Rating: Joshua *1/2; SJ *

This wasn't a very good one. It's a comedy that tries to blend in the quirky goings on of small-town inhabitants and people with pre-wedding jitters as they question whether or not they want to get betrothed. Worry gets ramped up for "Reed Fish" [Jay Baruchel] when his long-time crush moves back home for the summer. She's awesome! He's tormented on what to do--get married or ditch that and go for the woman he's crushed on.

Why in the world am I going on about the plot to I'm Reed Fish? Enough of that. I was only slightly remotely interested in this to see Baruchel [Undeclared, Knocked Up] in a leading role. He's okay and taps into the awkward, gawky, silly character, but the main culprit of this movie's failure is the script [by none other than a guy named Reed Fish!]. It's just way too cute for its own good with dialogue that tries way, way too hard to charm. I guess I prefer to see less effort and work when I'm watching a fluffy movie like this. I'm Reed Fish is so cute-overload that the gears are visible for the entire movie. And what was written wasn't even that good, interesting, romantic or funny. When two people give this 1 and 1 and a 1/2 stars, you know it has some serious, serious issues.

Wednesday, July 13, 2011

Day 12: Never Weaken

Date: July 12
Film: Never Weaken [usa, 1921]
Where: Tulsa/outdoors in a park/DVD
Who with: Greg + a bunch of strangers
Rating: ****
Harold Lloyd's skyscraper sequence: *****!
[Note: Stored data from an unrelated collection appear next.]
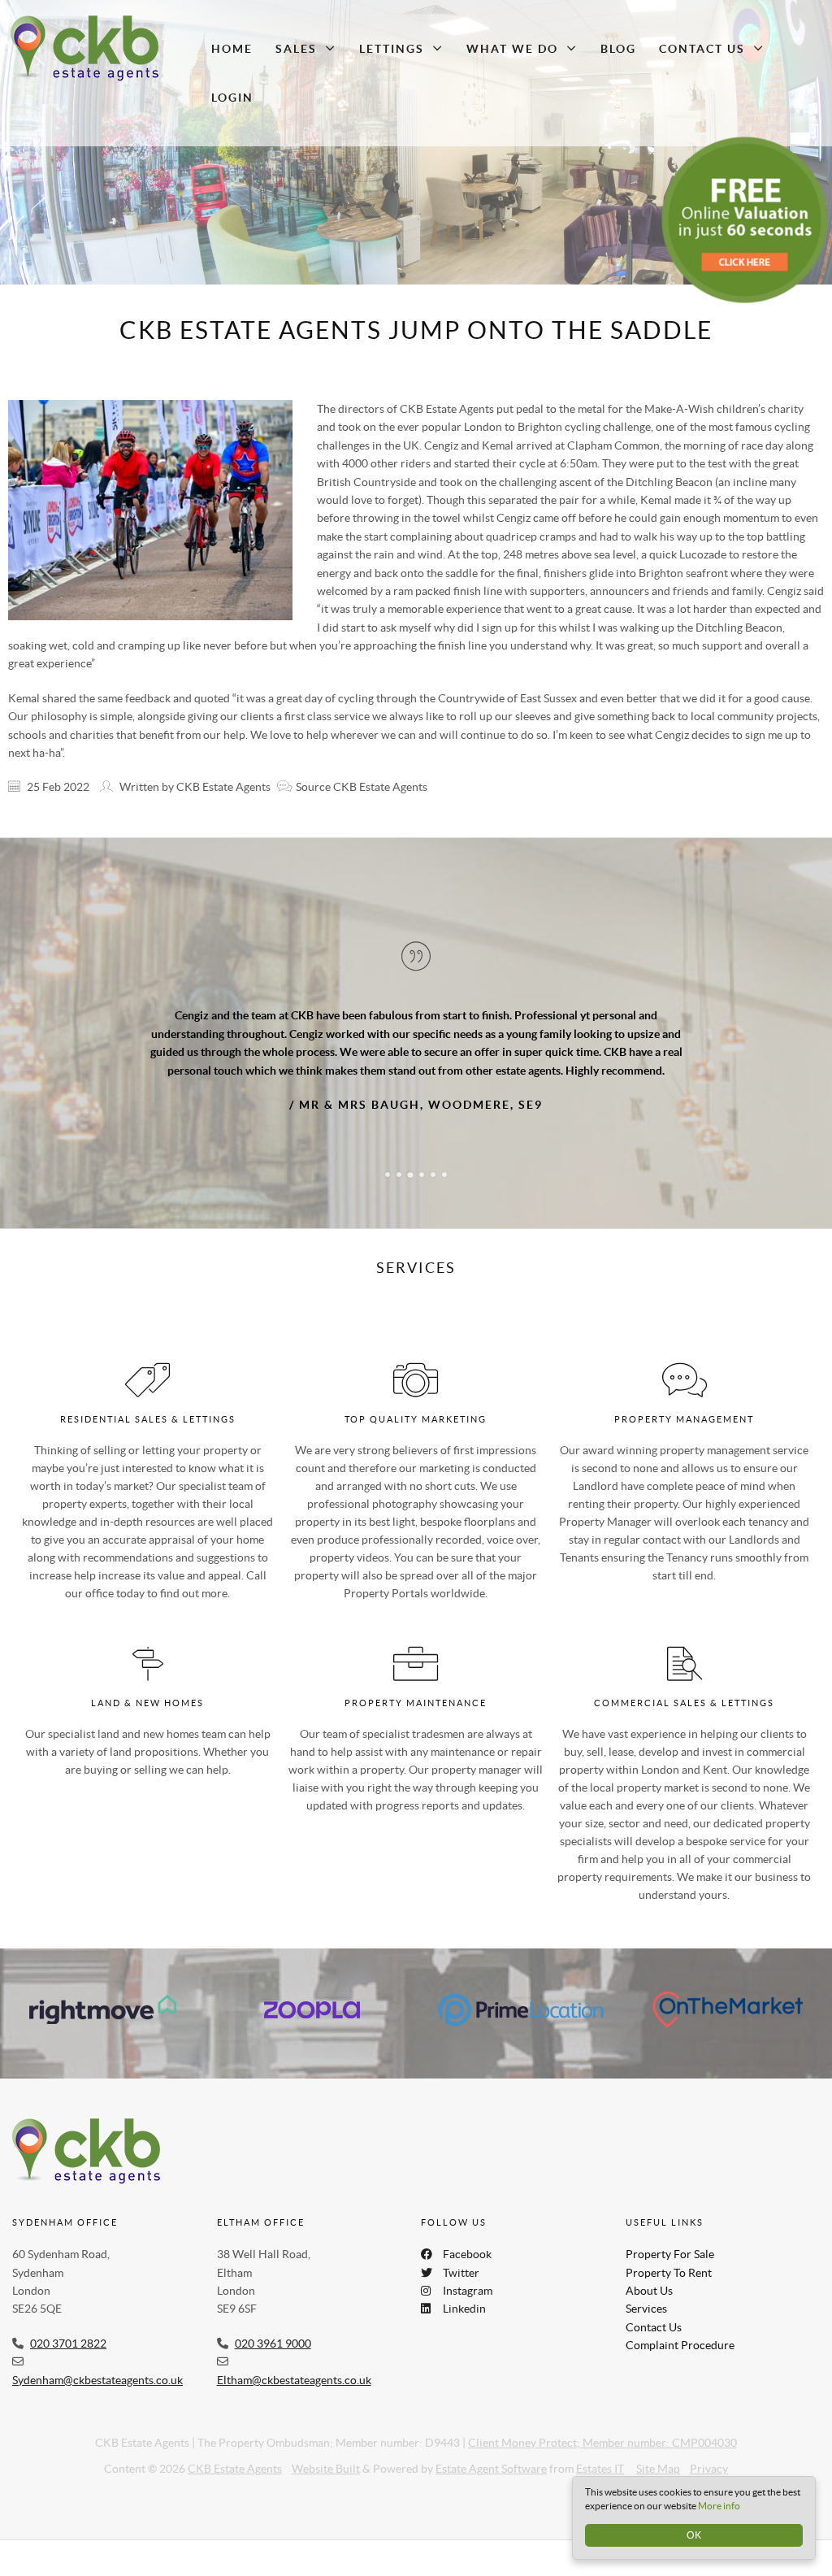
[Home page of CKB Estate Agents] (98, 48)
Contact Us (654, 2311)
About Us (649, 2274)
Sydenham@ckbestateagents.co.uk (97, 2363)
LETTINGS (391, 48)
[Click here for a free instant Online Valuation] (744, 220)
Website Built (326, 2453)
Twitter (461, 2256)
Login (232, 97)
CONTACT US (702, 48)
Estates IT (600, 2453)
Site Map (658, 2453)
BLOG (618, 48)
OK (694, 2535)
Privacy (709, 2453)
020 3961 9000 (273, 2327)
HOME (232, 48)
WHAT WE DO (512, 48)
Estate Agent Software (491, 2453)
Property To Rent (669, 2256)
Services (646, 2293)
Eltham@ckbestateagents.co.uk (294, 2363)
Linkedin (464, 2293)
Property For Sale (670, 2238)
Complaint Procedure (680, 2329)
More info (719, 2505)
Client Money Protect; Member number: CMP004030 (602, 2426)
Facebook (467, 2238)
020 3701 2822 (68, 2327)
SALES (296, 48)
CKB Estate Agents (235, 2453)
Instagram (467, 2274)
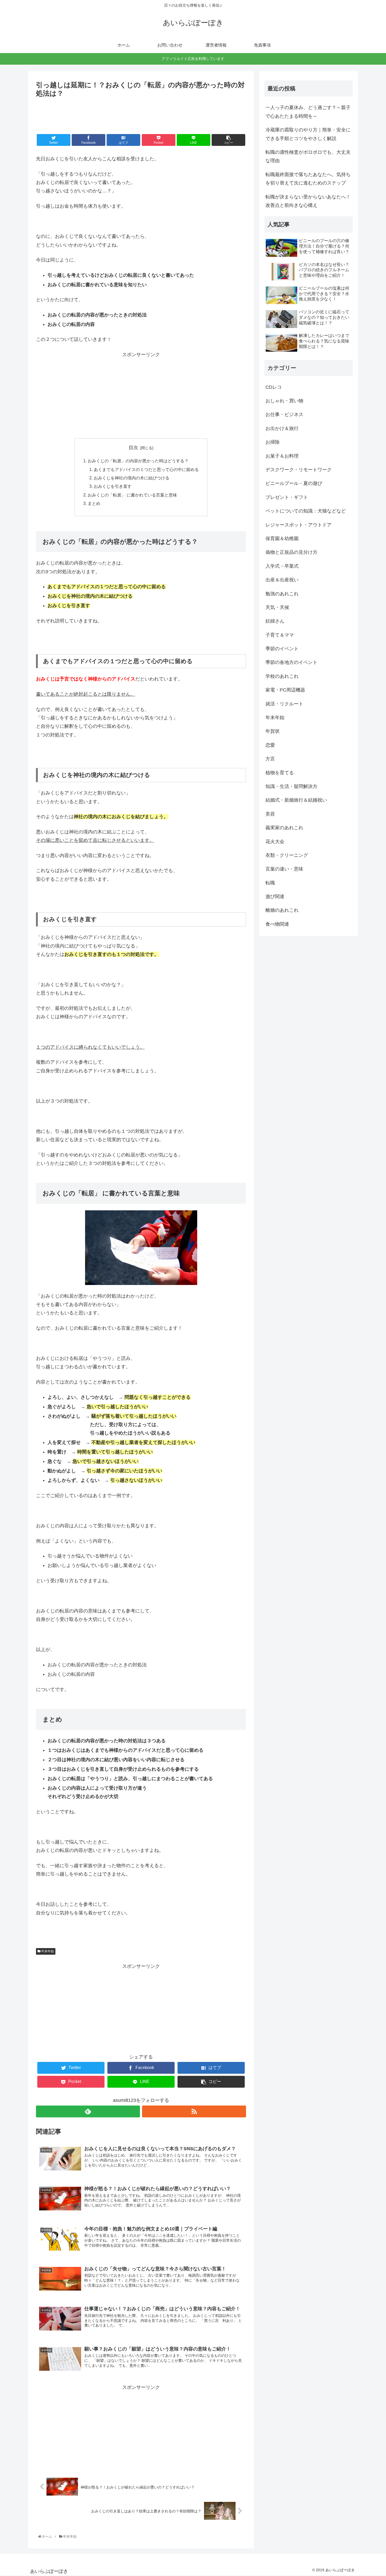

I kind of cheated a bit with my film as I didn't watch a feature, but I did watch a classic silent comedy from 1921 starring Harold Lloyd.  Five years running Greg and I have put a screen up and shown a silent film with live accompaniment from an organist. This year's short was Harold Lloyd's Never Weaken. I am quite partial to Lloyd and think he kind of gets forgotten as one silent comedies masters [Chaplin and Keaton always get the attention before him] and that's a shame. Watch the clip below to see Lloyd in all his glory as he gets caught up on a skyscraper being built and tries to make his way to safety. There were audible gasps [and laughter] from the crowd last night as they watched Lloyd's perilous adventure high above city streets. Silent comedy outdoors on a summer night with live organist? Magical.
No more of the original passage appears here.